Task objective:
I'd like the entries that follow repeated exactly, with the pictures left out.

Data to process:
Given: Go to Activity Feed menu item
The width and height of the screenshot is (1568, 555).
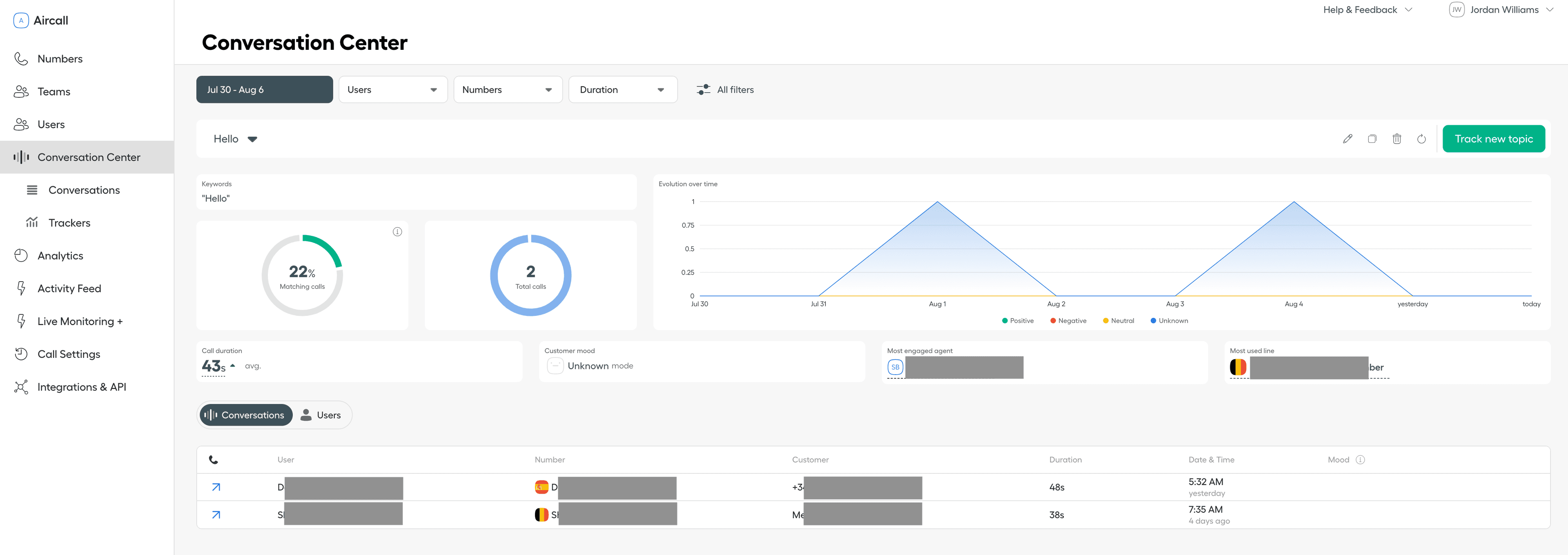Looking at the screenshot, I should tap(69, 289).
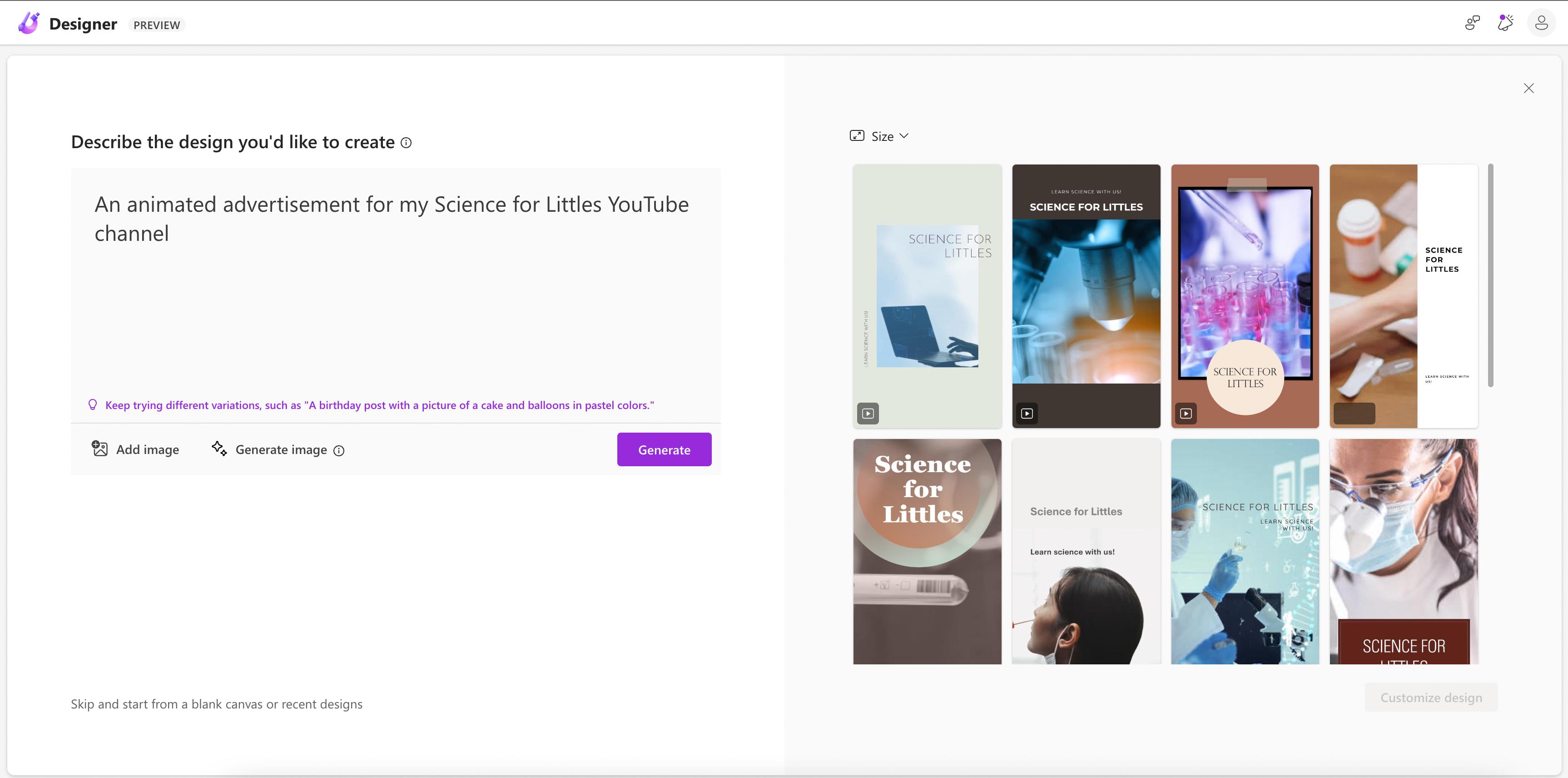Click animated video badge on microscope design
Viewport: 1568px width, 778px height.
tap(1027, 414)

Written response:
Given: Go to Activity Feed menu item
The width and height of the screenshot is (1568, 555).
Looking at the screenshot, I should tap(69, 289).
Click animated video badge on microscope design
Viewport: 1568px width, 778px height.
tap(1027, 414)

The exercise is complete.